Later in the afternoon, Gerry fixed her ripped silk sleeping bag liner. Haidee followed suit.
Ben prepared what appeared to be his seventeenth meal for the day, although it was hard to tell. The man seemed to have the hollowest legs on the planet.
“I clearly brought way too much food,” he said, holding up a gargantuan bag of oats. “I need to lighten the load a bit.”
Amazingly, despite sleeping most of the day, we all slept deeply during the night too.
48 hours Storm-Bound: Day Two
…just a few days later, we would learn of one unfortunate hiker killed in this very storm we were sheltering from, only a few kilometers from where we lay warm in our sleeping bags…
Day Two in the hut was where things really got exciting for us. We woke to the hut shuddering under the pressure of violent wind gusts. The typhoon was upon us, and we were glad to be in the hut.
The rain had started in earnest too. So had the leaks in the hut’s roof. Miraculously, we’d all mostly managed to choose spots to sleep that were out of the way of the drips. Haidee woke in the middle of the night to find her sleeping bag hood being dripped on though, and had to shuffle away from the wall a bit.
“I thought it was those resident spiders jumping on me,” she explained. “But when I touched my sleeping bag hood I discovered it was all wet! The rain had clearly got me!”
The resident spiders, by the way, seem to be a bit of a fixture in Kamihoro Hut. Curious little critters, the daddy-longlegs/cellar/harvestman spiders seem to only come out at night. We’d encountered them in the hut over 8 years ago when we first stayed.
“I know what you mean about the spiders” said Gerry in a consoling tone. “I woke up to one of them crawling over my face the first night. That’s why I’m wearing my eye mask now, to try to keep them off my skin.”

EXERCISE INSTRUCTIONS
1. In the hut passage, why is Gerry now wearing her eye mask?
2. Write out the part of the hut passage that opens with the words containing "The rain had started" and closes with "wall a bit.".
3. According to the hut passage, when had the group first encountered the spiders in Kamihoro Hut?

SUPPLIED DATA
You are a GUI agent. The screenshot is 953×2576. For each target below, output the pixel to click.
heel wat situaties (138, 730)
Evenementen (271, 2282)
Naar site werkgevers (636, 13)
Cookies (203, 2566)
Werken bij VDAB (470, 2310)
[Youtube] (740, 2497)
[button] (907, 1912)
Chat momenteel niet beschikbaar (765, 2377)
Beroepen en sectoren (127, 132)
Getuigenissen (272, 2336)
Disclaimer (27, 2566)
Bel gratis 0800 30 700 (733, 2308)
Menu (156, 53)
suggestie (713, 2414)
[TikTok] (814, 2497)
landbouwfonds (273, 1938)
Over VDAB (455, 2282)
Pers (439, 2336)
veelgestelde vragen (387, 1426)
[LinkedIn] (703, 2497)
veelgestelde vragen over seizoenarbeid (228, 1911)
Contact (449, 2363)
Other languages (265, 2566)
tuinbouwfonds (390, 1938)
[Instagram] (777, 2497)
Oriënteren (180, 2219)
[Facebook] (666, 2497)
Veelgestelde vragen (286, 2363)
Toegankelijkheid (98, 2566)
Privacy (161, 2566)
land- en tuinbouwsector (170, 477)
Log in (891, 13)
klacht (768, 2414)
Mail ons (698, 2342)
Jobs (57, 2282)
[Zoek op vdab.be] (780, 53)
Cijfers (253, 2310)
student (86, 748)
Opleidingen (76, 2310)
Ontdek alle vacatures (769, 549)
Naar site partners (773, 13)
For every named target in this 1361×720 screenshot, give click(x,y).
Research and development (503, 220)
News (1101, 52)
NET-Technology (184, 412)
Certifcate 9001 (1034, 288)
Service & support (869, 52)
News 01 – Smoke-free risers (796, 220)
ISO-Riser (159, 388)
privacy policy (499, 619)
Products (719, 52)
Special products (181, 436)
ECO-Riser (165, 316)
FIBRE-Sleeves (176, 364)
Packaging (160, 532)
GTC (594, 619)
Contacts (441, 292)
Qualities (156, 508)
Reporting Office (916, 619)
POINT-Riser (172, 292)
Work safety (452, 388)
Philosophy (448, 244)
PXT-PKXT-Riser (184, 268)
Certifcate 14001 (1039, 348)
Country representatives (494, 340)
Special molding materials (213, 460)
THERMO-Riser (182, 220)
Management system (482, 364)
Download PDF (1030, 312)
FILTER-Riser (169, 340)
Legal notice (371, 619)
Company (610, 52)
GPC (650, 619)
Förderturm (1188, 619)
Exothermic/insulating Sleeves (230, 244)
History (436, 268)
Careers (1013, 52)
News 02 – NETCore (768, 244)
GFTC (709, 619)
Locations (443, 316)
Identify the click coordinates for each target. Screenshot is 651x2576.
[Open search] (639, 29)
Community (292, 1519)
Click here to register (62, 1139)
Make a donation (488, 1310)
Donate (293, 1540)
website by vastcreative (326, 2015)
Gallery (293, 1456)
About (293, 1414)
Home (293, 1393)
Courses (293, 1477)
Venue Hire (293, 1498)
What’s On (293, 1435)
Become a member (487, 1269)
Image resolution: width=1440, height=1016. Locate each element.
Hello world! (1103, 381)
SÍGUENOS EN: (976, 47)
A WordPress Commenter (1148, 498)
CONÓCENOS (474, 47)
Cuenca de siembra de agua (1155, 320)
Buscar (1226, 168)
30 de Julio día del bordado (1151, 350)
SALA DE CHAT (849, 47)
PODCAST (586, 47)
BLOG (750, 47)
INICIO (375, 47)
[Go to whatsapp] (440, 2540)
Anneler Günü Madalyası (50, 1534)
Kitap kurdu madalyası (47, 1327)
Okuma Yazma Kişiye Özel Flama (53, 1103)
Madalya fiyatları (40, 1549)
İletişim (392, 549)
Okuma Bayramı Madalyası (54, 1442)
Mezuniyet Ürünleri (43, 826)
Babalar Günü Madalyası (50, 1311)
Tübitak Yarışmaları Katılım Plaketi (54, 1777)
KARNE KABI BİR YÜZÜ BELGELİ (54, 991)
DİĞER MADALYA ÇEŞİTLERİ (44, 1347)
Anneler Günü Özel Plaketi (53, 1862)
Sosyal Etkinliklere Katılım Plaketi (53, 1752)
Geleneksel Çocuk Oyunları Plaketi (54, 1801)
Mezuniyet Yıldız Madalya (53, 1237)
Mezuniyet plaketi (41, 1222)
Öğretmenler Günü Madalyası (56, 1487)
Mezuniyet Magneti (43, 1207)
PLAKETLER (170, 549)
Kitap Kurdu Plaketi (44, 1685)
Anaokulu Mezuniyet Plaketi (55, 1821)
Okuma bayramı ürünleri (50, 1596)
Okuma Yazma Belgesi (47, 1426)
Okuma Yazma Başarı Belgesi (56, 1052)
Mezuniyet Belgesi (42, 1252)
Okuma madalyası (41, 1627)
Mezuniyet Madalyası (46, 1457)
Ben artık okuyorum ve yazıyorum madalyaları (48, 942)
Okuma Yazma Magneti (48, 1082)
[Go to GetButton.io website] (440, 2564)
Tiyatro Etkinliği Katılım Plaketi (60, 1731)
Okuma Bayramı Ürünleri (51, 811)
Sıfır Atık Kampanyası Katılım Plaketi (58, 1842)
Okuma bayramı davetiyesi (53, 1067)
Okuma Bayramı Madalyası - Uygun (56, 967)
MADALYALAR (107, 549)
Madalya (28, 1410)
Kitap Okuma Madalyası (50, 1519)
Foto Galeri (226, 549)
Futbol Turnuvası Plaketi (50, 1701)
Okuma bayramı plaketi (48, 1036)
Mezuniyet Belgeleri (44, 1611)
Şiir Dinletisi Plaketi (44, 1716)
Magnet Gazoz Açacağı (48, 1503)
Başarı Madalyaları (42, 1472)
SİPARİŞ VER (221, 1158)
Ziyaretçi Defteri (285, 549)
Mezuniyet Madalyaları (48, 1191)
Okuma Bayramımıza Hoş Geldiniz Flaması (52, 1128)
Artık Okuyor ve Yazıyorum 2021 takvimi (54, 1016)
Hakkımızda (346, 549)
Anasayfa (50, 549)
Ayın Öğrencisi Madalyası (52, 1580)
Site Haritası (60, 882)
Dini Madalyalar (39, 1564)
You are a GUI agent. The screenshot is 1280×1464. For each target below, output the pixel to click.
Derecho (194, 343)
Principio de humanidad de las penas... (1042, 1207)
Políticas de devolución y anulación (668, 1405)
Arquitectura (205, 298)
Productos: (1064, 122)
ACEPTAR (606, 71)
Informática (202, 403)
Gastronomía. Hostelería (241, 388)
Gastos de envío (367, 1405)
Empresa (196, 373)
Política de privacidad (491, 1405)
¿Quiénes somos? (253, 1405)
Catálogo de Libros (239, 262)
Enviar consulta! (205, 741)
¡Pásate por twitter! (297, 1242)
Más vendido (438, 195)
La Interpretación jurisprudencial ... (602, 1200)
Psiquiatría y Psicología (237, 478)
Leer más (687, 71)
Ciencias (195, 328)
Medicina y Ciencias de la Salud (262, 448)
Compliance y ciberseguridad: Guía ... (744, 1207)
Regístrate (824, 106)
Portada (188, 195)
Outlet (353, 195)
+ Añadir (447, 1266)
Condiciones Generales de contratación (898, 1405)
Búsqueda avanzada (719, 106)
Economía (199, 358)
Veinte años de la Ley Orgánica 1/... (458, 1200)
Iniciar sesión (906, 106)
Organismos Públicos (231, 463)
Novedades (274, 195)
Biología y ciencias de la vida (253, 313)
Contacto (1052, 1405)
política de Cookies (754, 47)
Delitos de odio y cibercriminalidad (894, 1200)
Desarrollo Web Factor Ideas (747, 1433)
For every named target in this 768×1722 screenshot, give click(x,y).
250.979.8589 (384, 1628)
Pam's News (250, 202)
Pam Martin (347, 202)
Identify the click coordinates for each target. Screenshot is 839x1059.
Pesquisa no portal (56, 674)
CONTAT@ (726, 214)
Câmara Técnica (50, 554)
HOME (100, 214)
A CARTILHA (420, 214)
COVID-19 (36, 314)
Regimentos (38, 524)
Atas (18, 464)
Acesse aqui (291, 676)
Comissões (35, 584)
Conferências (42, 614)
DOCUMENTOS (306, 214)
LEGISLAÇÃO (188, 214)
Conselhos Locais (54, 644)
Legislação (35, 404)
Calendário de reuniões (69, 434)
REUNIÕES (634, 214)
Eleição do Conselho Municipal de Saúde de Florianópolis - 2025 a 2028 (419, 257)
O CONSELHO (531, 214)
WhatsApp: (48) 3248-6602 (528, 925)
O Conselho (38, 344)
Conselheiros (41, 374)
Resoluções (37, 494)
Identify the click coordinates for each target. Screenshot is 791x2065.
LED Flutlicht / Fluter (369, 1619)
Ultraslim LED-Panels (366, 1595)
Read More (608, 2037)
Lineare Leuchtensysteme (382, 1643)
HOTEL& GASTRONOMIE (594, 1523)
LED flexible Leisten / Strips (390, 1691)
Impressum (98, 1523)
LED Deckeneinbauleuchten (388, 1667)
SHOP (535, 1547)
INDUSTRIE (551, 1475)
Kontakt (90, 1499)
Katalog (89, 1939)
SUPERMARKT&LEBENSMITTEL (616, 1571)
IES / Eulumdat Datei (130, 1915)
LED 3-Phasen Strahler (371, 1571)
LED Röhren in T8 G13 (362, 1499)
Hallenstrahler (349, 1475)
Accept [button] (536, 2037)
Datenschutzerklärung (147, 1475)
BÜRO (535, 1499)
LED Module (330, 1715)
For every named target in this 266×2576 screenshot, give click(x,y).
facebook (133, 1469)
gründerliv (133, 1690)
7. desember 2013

RESULTS FOR EACH TASK
1. On the first night, Gerry woke to a spider crawling over her face. She wears the eye mask to try to keep the spiders off her skin.

2.
The rain had started in earnest too. So had the leaks in the hut’s roof. Miraculously, we’d all mostly managed to choose spots to sleep that were out of the way of the drips. Haidee woke in the middle of the night to find her sleeping bag hood being dripped on though, and had to shuffle away from the wall a bit.

3. Over 8 years ago, when they first stayed there.